Titi, como fue llamado por la familia que lo tenía, presentaba alteraciones en su comportamiento asociadas al estrés.
En el Huila esta 'Titi' un mono churuco que se aferra a un peluche, tras permanecer en cautiverio en una casa en Tello. Crédito: Cortesía de Cam, Huila

El mundo conoció el caso de "Punch", el pequeño mono en Ichikawa, Japón, que se hizo viral al aferrarse a un peluche tras ser rechazado por su madre. En Neiva hay una historia que inevitablemente recuerda esa imagen, pero con un origen y una raíz distintas: el tráfico y la tenencia ilegal de fauna silvestre.

"Titi" es una cría de mono churuco que permanecía en cautiverio como mascota en una vivienda del municipio de Tello, Huila. A diferencia del caso en Japón, aquí no hubo rechazo materno. Hubo separación forzada. Lo apartaron de su madre en una etapa en la que el vínculo es determinante para su desarrollo físico y comportamental.

El rescate y las primeras señales de alarma

La entrega del animal se realizó de manera voluntaria, con acompañamiento de la Policía Nacional de Colombia y la Corporación Autónoma Regional del Alto Magdalena (CAM). Sin embargo, la revisión técnica reveló afectaciones importantes.

Según Andrés Felipe Triana, médico veterinario de la CAM, durante el procedimiento se evidenció que la alimentación suministrada no era adecuada para su especie y que el mono presentaba alteraciones comportamentales asociadas al estrés, la pérdida de su hábitat natural y la separación temprana de su madre.

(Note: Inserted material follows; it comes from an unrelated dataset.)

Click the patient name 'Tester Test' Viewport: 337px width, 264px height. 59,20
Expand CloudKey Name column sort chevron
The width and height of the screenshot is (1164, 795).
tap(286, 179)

Titi fue trasladado a un centro especializado, donde recibe valoración médica y etológica como parte del protocolo de atención y rehabilitación de fauna silvestre.

El peluche como sustituto del vínculo materno

Al igual que Punch, Titi se aferra a un peluche. Para muchos, la escena puede resultar conmovedora. Para los expertos, es un indicador claro de ruptura.

María Camila Gómez, profesional de fauna de la CAM, explicó que el ejemplar es un juvenil macho con alto grado de impronta, lo que significa que desarrolló un apego significativo hacia los humanos. Los estudios en primates demuestran que el vínculo entre cría y madre se forma en los primeros días y puede extenderse entre seis meses y hasta dos o tres años, dependiendo de la especie.

Cuando esa figura desaparece, el animal busca una fuente alternativa de seguridad. En procesos de rehabilitación, los peluches se utilizan como herramienta para reducir el estrés y ofrecer un punto de contención mientras se trabaja en la recuperación conductual. No se trata de un gesto “adorable”, sino de una respuesta de supervivencia, asegura María Camila Gómez, profesional de fauna.

Una consecuencia del tráfico ilegal

Titi es una cría que no creció en el bosque junto a su madre. Hoy permanece bajo manejo especializado. El objetivo es estabilizar su comportamiento, disminuir la impronta y prepararlo para una eventual liberación.